La refonte de notre politique
familiale doit donc être envisagée prudemment par le gouvernement. Parmi les mesures
envisagées, la plus emblématique concerne la réforme des allocations
familiales. Compensation financière versée à partir du deuxième enfant à charge
(art. L 521-1) et indépendamment des conditions de ressources de chaque
famille, les AF reposent sur le principe de l’universalité (un enfant = une
prestation). Fondées sur un système de redistribution horizontale (transfert des
ménages sans enfant aux ménages avec enfants), elles se démarquent de la
politique sociale traditionnelle (modèle Beveridgien),
laquelle s’inscrit dans une logique de solidarité verticale (des ménages les
plus aisés aux ménages les plus modestes). Aussi, la distribution des
allocations familiales poursuit deux objectifs : encourager la natalité (objectif
familial) et soutenir la parentalité (objectif social). Il s’agit de donner aux
familles les moyens d’assumer leur fonction éducative dont l’Etat providence
est le garant (ce que l’Etat minimal, version Hayek, exclut).

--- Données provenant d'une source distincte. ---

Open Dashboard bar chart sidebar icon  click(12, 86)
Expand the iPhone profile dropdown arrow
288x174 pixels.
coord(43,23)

Techniquement, plusieurs pistes
de réforme des allocations familiales sont envisageables : revenir sur leur
progressivité (qui permet une augmentation du montant en fonction du nombre
d’enfants), les fiscaliser, les mettre sous condition de ressources et le cas
échéant supprimer les AF pour les ménages dont les revenus sont les plus
élevés.
Un récent rapport remis au Premier
ministre (Rapport Fragonard du 9 avril 2013) n’entend pas remettre en cause le
principe de l’universalité des allocations familiales mais préconise d’en
réduire le montant (par deux ou par trois) au-dessus d’un plafond fixé en
fonction du nombre d’enfants. Les familles les plus aisées seront donc mises à
contribution. La difficulté pour le gouvernement sera de retenir un seuil qui n’ait
pas pour effet de pénaliser les classes moyennes et qui, dans le même temps,
puisse permettre de faire des économies significatives.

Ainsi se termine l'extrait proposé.